Stated problem
Locate every line in the records below that contains the word "image", and copy each of those lines.

Records
--- Start ---

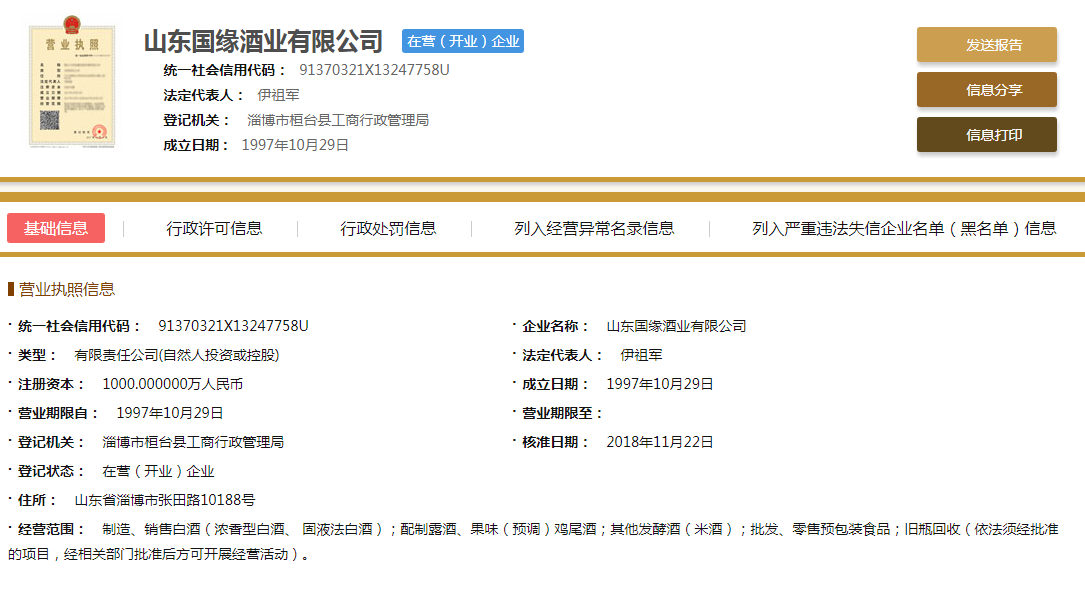1085x592 pixels.
Task: Click the 核准日期 value 2018年11月22日
Action: tap(659, 442)
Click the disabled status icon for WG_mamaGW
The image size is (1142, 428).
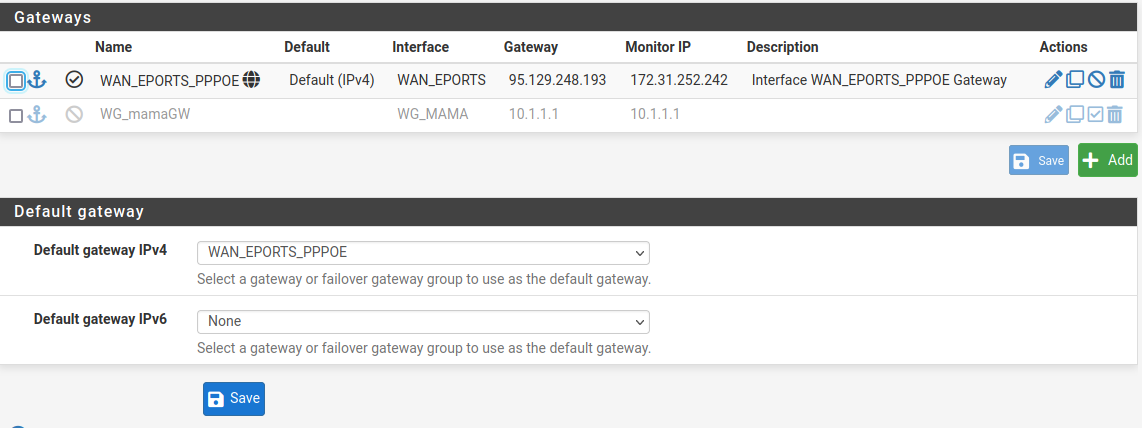point(74,115)
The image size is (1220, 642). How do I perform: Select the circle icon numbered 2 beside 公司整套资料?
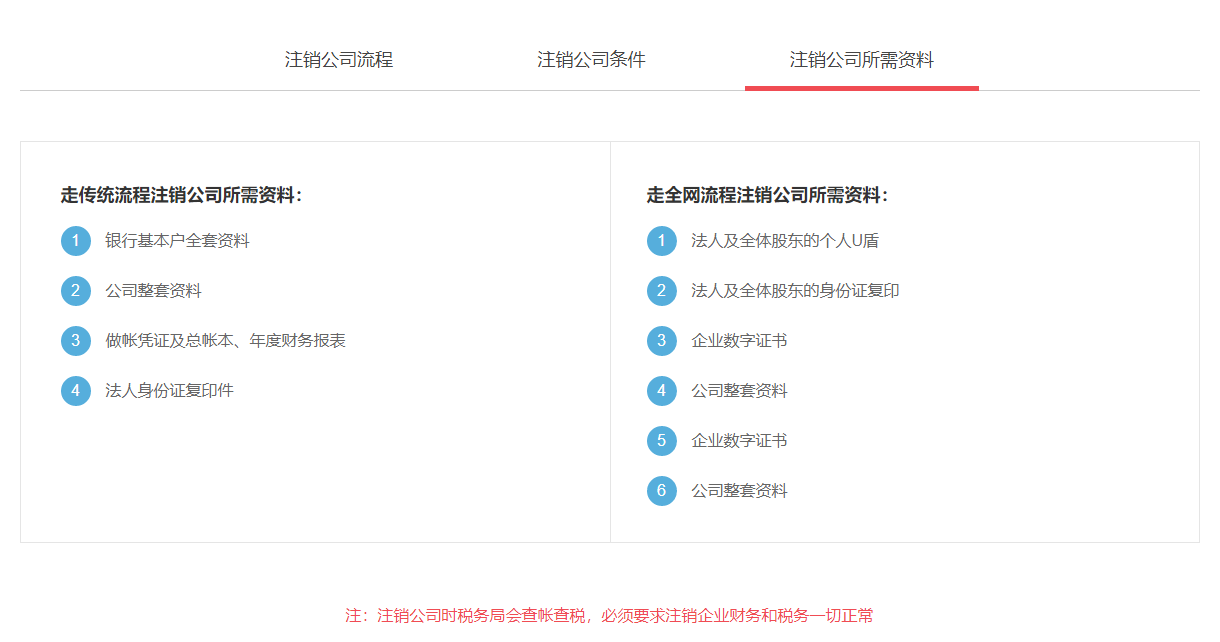coord(76,290)
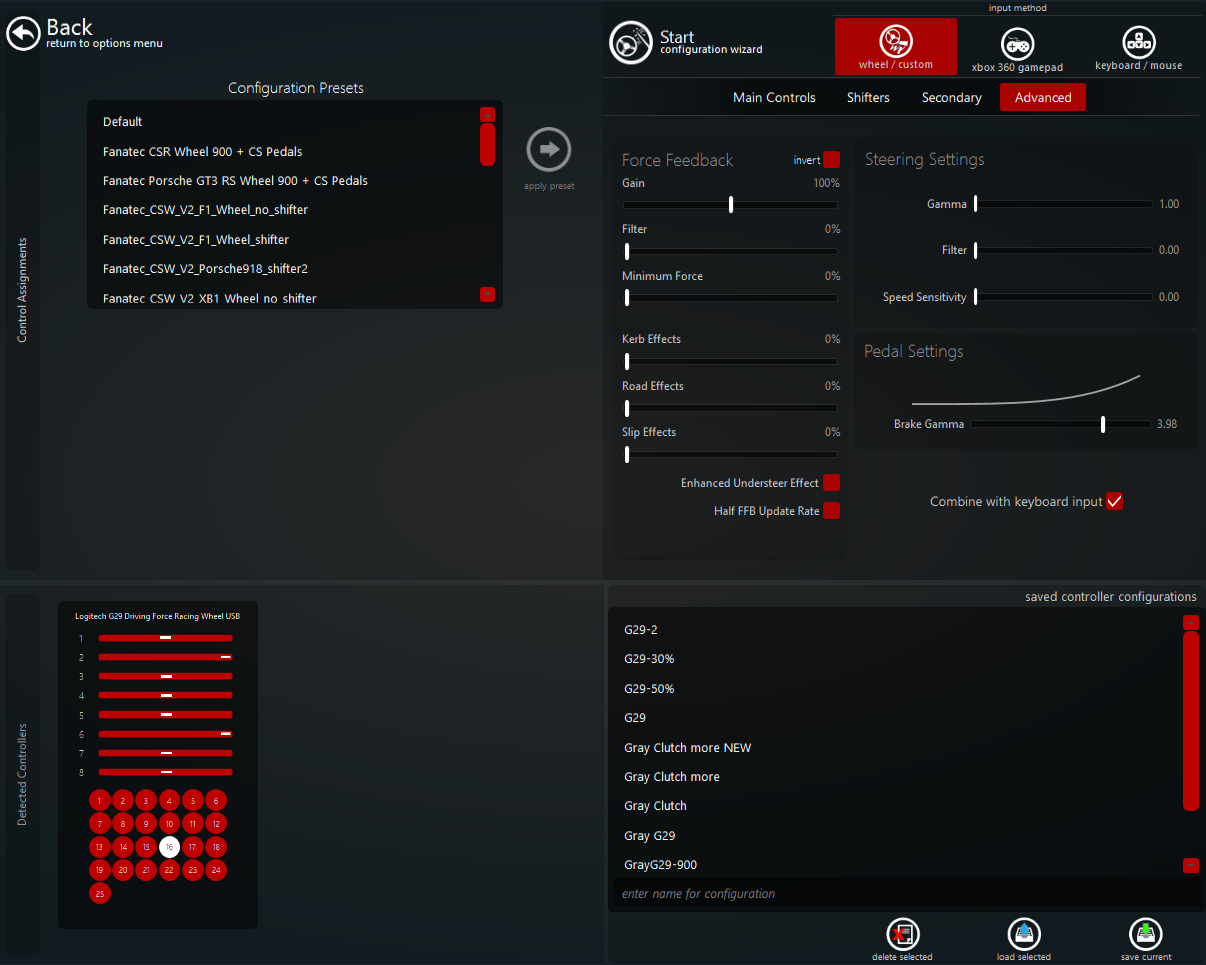Save current controller configuration
The image size is (1206, 965).
(x=1145, y=935)
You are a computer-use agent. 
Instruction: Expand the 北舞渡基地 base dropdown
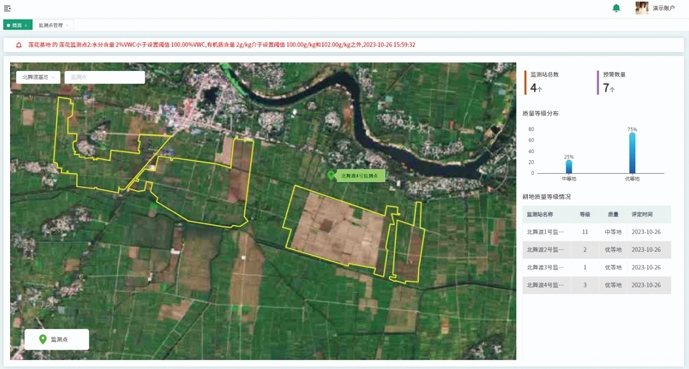tap(38, 77)
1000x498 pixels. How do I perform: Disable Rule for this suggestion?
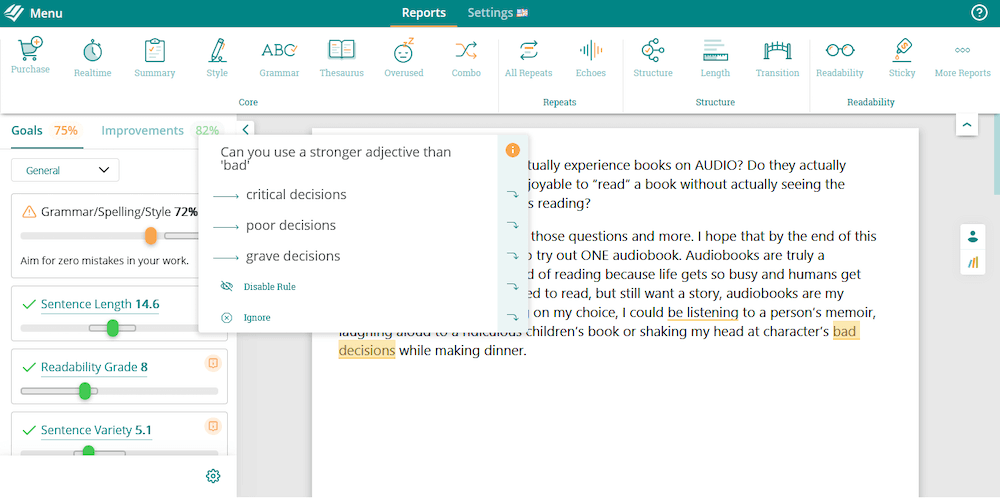click(x=268, y=287)
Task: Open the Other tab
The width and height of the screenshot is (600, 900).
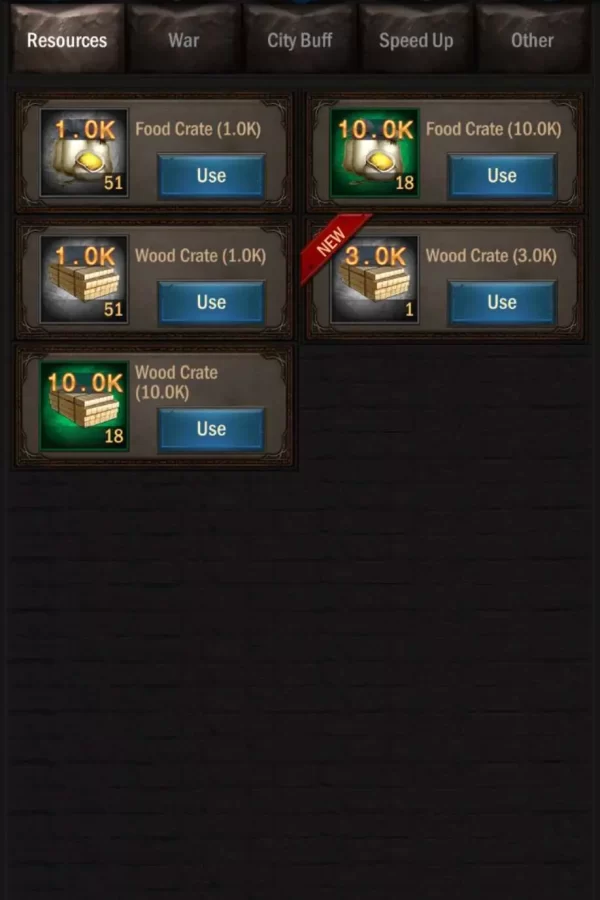Action: pyautogui.click(x=532, y=39)
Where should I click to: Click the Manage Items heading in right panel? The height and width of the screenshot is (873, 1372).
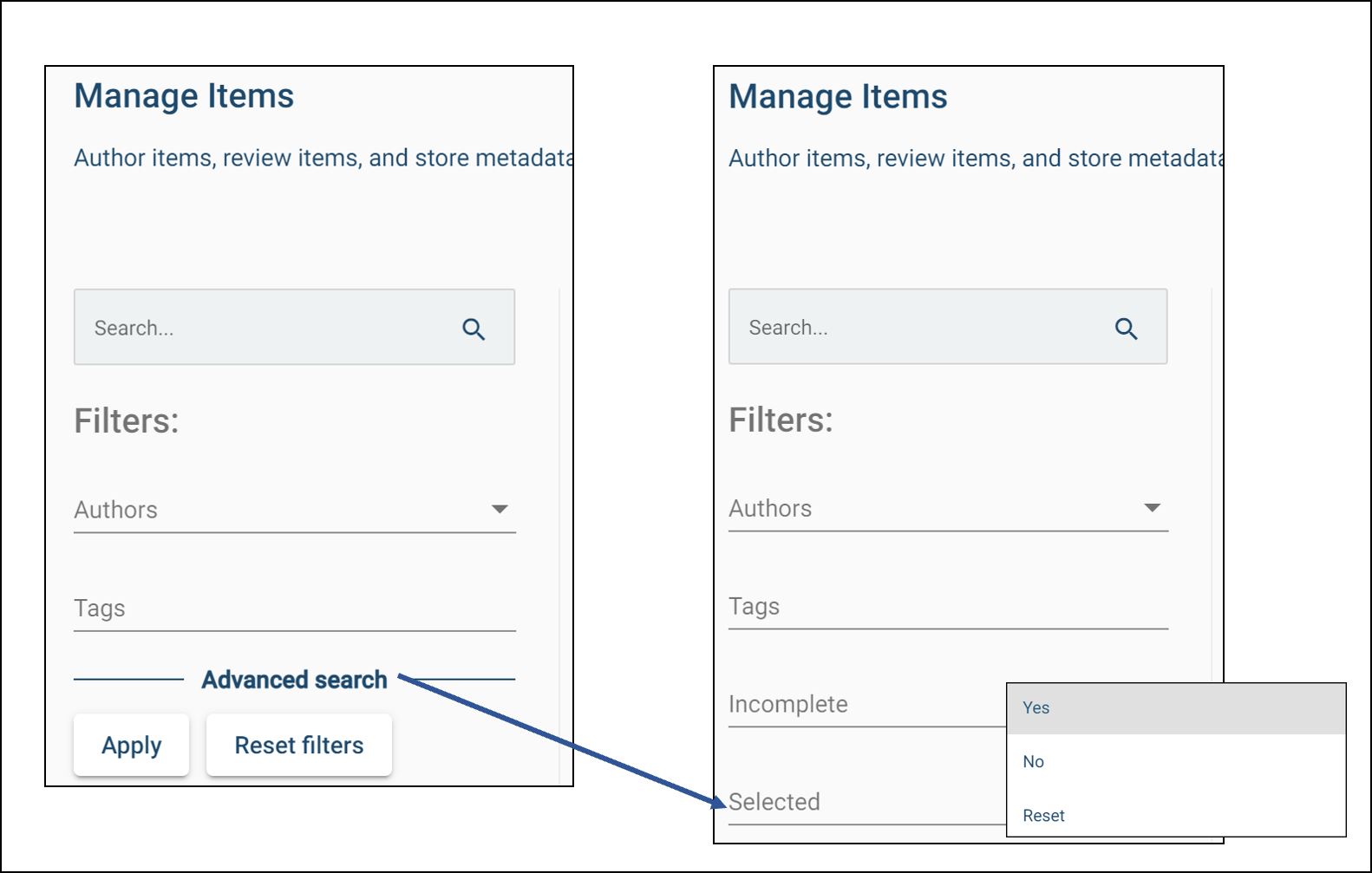(838, 97)
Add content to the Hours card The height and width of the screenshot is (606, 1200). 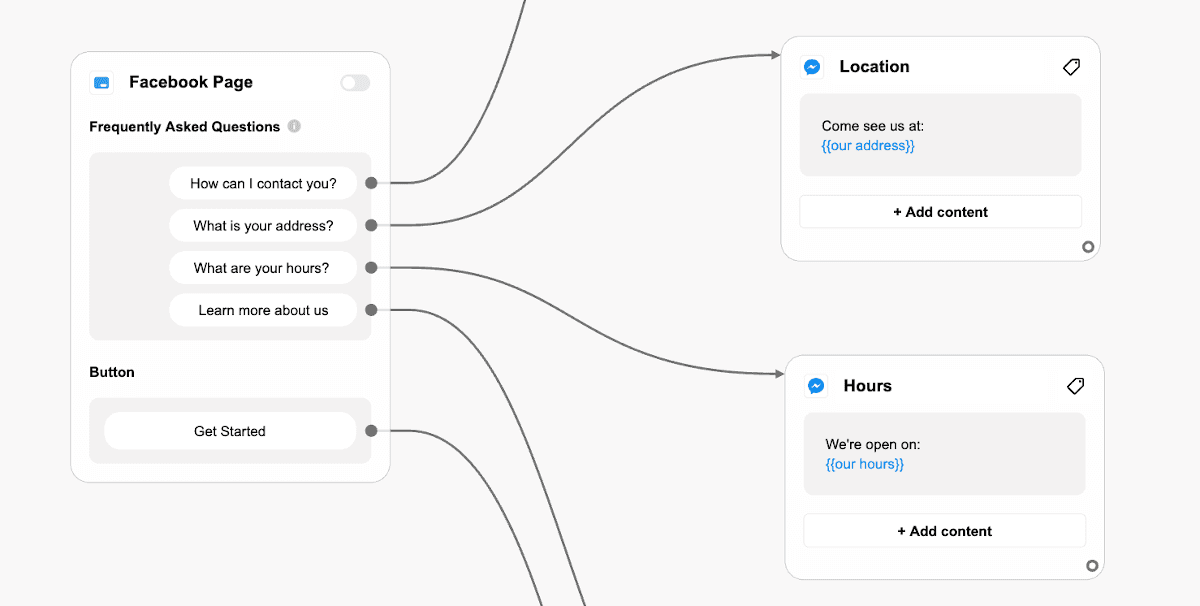tap(944, 531)
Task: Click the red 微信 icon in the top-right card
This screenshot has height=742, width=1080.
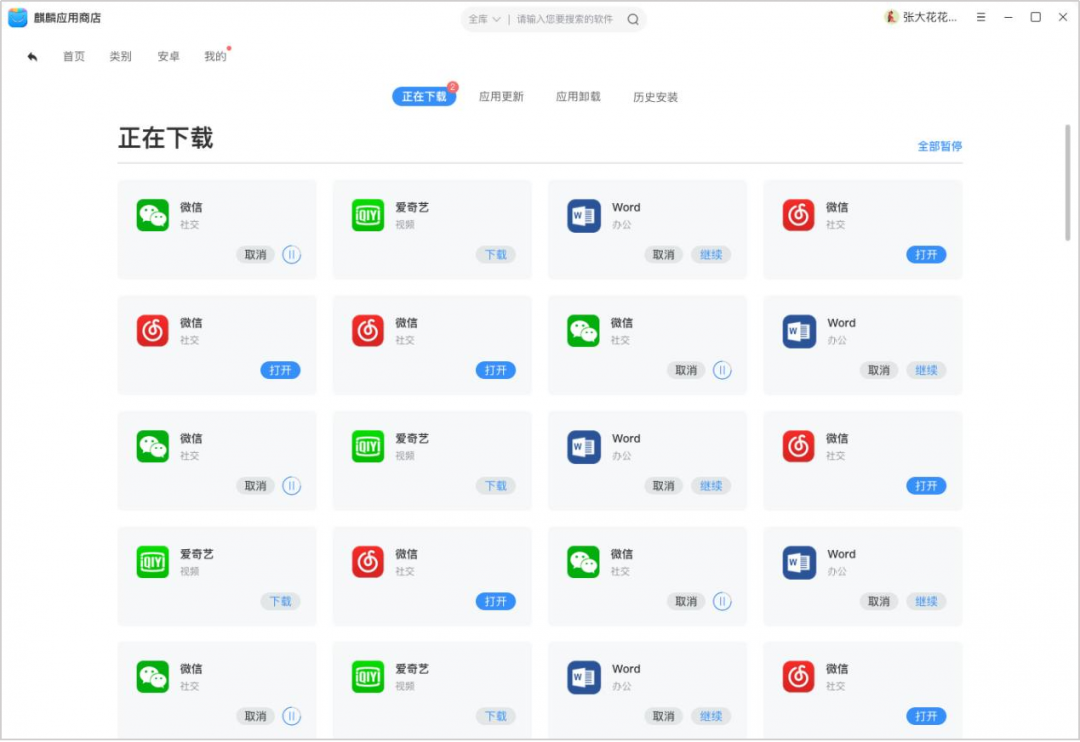Action: click(797, 215)
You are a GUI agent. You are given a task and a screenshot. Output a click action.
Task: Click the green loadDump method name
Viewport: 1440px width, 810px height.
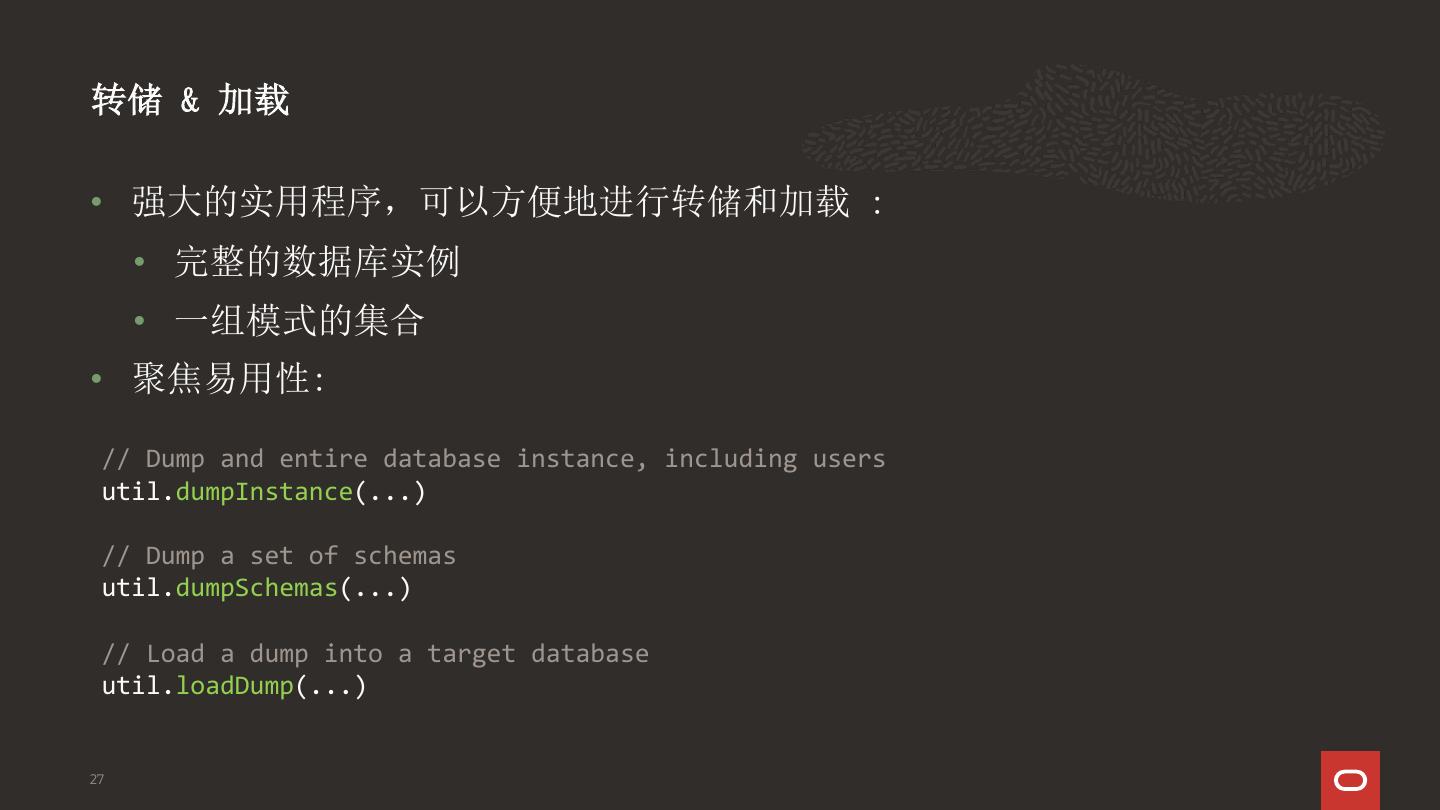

--- End ---

Answer
The image size is (1142, 428).
The image size is (1220, 642). How do I perform: Select the circle icon numbered 2 beside 公司整套资料?
The image size is (1206, 965).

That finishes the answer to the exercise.